Lo stop ai superbonus mina le fondamenta del settore

Se paragonassimo i bonus edilizi a una marea, ora saremmo arrivati alla fase in cui le acque cominciano a ritirarsi, lasciando sulla spiaggia solo detriti, tra i quali andare a cercare ciò che resta di un’esperienza che per il Governo Meloni è evidentemente giunta al capolinea. Ma con quali conseguenze? Che ai detriti di oggi si aggiungeranno le macerie di domani; ossia quelle di un comparto edile romagnolo che, stando alle stime di Ance, attualmente ha in gioco almeno 10,6 milioni di crediti fiscali da cedere già certificati, con una consistenza dei crediti da cedere per completare i lavori in corso oltre i 20,5 milioni di euro e un plafond per il 2023 di almeno altri 40. Non occorre la calcolatrice per capire che stiamo parlando di volumi che potrebbero scuotere il settore alle fondamenta, dato che vi sono aziende esposte per cifre a sei zeri.
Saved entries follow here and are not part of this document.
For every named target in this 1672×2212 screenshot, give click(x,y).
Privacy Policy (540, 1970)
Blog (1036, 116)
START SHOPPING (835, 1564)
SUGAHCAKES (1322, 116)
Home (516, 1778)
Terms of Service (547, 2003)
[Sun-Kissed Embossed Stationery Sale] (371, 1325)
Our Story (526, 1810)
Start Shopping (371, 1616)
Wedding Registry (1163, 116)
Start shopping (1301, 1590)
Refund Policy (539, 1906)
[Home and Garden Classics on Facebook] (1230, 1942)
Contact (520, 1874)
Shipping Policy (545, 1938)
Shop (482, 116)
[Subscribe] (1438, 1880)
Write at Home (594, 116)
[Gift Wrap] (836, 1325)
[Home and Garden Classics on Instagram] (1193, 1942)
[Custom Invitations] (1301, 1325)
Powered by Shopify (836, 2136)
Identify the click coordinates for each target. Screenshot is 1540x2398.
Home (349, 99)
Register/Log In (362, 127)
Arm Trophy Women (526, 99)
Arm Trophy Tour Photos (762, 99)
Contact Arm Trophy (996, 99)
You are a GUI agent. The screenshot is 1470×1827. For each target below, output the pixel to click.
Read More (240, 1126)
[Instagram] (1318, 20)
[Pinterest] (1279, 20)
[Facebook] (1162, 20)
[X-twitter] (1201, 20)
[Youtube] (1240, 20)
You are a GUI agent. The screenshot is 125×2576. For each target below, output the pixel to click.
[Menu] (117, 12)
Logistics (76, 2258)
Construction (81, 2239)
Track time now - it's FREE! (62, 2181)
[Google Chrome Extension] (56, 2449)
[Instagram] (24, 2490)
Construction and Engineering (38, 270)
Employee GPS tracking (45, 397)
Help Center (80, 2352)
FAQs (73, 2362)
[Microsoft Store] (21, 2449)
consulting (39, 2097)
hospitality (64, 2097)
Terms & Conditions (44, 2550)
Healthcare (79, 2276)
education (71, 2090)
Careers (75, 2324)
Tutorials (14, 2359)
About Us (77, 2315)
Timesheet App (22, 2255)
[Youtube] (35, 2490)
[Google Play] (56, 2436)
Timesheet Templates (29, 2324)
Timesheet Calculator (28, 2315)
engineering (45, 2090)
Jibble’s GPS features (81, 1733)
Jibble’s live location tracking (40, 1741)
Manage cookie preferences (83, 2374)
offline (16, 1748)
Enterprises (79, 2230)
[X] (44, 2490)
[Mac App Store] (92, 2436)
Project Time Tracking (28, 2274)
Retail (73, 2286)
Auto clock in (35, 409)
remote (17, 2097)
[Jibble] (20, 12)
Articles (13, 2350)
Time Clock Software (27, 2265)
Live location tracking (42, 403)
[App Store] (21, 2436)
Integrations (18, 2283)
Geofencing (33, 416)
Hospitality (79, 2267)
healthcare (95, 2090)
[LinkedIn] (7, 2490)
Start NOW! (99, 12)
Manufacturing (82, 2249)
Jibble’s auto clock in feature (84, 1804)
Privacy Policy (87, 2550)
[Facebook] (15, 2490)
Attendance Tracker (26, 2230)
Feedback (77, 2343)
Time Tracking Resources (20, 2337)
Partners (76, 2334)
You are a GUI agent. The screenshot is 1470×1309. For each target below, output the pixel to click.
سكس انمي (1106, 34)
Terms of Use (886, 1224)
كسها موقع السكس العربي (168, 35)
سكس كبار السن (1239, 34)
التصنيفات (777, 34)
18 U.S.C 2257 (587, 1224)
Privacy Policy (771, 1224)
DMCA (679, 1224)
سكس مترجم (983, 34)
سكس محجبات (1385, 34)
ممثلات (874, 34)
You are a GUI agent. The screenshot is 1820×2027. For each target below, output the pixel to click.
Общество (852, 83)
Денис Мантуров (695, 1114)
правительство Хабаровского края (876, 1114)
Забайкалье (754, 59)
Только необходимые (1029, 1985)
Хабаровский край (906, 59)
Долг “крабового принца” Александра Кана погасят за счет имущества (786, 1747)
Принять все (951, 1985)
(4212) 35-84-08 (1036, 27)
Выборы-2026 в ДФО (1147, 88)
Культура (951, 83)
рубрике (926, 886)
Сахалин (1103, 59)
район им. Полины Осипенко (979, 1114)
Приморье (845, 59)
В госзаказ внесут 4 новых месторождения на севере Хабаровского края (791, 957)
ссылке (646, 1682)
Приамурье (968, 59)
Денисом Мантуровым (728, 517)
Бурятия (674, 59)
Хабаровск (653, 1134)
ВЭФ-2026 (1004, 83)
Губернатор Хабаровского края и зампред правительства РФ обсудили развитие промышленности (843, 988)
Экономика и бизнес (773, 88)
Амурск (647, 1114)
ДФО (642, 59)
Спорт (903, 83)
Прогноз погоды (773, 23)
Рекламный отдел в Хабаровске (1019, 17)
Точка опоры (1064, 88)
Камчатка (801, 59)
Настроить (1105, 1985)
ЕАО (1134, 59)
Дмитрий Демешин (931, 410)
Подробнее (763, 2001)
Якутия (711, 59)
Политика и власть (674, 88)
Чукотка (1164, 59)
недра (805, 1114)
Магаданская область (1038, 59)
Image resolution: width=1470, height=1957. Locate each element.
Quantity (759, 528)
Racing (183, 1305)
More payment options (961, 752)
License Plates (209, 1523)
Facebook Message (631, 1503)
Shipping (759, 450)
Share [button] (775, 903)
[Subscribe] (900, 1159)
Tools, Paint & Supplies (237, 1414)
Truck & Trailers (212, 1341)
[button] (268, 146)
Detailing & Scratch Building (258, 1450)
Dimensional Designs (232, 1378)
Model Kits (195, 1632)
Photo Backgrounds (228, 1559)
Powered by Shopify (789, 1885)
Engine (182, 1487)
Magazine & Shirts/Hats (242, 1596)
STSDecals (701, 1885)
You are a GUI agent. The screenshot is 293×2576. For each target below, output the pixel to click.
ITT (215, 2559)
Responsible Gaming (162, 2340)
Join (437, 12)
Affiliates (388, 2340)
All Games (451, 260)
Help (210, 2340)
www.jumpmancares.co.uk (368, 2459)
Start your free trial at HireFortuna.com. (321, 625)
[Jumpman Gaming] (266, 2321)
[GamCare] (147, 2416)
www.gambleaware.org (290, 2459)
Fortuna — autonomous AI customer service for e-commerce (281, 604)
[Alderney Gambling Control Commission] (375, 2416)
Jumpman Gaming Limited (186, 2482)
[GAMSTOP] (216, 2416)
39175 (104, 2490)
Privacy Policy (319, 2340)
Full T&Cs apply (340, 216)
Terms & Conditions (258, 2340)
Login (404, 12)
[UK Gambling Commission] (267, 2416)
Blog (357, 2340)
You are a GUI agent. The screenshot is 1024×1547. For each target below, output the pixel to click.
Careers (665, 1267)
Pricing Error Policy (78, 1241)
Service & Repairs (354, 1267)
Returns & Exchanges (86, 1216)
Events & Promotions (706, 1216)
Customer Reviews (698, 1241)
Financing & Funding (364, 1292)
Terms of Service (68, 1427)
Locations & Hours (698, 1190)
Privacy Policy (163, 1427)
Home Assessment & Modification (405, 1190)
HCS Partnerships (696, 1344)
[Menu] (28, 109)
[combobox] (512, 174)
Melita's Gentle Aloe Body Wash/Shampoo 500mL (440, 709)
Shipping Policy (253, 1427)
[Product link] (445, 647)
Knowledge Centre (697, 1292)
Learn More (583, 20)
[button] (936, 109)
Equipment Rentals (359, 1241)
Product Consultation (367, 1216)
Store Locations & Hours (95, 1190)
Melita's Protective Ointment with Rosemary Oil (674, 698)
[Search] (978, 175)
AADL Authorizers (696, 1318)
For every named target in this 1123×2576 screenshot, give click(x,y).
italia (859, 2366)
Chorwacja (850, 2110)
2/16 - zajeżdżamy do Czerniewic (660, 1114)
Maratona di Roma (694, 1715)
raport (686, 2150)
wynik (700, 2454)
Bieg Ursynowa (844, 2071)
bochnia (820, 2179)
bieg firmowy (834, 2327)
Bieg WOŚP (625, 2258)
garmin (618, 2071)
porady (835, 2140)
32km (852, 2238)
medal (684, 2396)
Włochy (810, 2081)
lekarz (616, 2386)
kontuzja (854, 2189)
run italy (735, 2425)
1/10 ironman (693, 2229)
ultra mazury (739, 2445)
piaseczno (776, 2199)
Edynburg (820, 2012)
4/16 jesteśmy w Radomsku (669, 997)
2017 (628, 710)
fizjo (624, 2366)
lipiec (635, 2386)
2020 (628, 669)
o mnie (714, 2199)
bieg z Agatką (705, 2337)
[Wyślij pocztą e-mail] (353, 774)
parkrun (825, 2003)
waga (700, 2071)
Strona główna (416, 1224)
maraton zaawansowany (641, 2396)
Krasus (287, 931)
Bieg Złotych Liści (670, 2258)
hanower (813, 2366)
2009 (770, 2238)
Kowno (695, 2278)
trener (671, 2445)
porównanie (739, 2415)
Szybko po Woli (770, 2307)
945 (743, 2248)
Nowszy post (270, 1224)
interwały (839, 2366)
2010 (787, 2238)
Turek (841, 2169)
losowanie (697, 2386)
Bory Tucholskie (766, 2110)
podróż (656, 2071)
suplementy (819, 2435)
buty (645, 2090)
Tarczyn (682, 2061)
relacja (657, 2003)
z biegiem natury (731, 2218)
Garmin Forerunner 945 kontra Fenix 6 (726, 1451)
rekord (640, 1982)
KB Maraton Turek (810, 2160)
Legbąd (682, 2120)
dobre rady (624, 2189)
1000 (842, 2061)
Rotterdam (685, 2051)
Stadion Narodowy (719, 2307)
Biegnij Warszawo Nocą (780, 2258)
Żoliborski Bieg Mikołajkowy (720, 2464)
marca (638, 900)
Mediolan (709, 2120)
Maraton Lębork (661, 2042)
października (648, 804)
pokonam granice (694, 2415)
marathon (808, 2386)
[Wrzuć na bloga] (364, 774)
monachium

Lo scenario che si prospetta è talmente fosco, che sempre secondo l’Ance il sistema industriale romagnolo dell’edilizia, se l’esecutivo non metterà in atto una virata stretta, potrebbe dover dire addio a una decina di aziende tra le più strutturate. A cui bisognerebbe aggiungere centinaia e centinaia di artigiani che sono fioriti attorno al comparto e che, ora, rischiano invece di appassire per sempre.
Il decreto-legge
I tumulti sono iniziati martedì scorso, quando il direttore generale dell’Abi Giovanni Sabatini, sentito in audizione al Senato, nel corso della Commissione finanze e tesoro, ha parlato di un mercato dei crediti «saturo» per le banche, con acquisti in stallo almeno fino al 2027. Nelle stanze dei bottoni della maggioranza di governo sono iniziate le discussioni e nella serata di giovedì il Consiglio dei ministri ha azionato il freno a mano, varando un decreto-legge immediatamente esecutivo con il quale è stato dichiarato lo stop alla cessione dei crediti e allo sconto in fattura - oltre al divieto per tutte le amministrazioni pubbliche di acquistare crediti d’imposta derivanti dalle opzioni di cessione -, lasciando quindi come unico spiraglio aperto quello delle detrazioni fiscali e alcune deroghe per le procedure già avviate.La decisione ha scatenato un tumulto generale da parte delle associazioni di categoria che rappresentano la divisione edile romagnola. A partire dall’Ance, che ha paventato «conseguenze devastanti sul piano economico». Al punto che tra le parti sociali c’è chi vorrebbe mettere in atto un’azione di forza, bloccando tutti i cantieri e scendendo in piazza.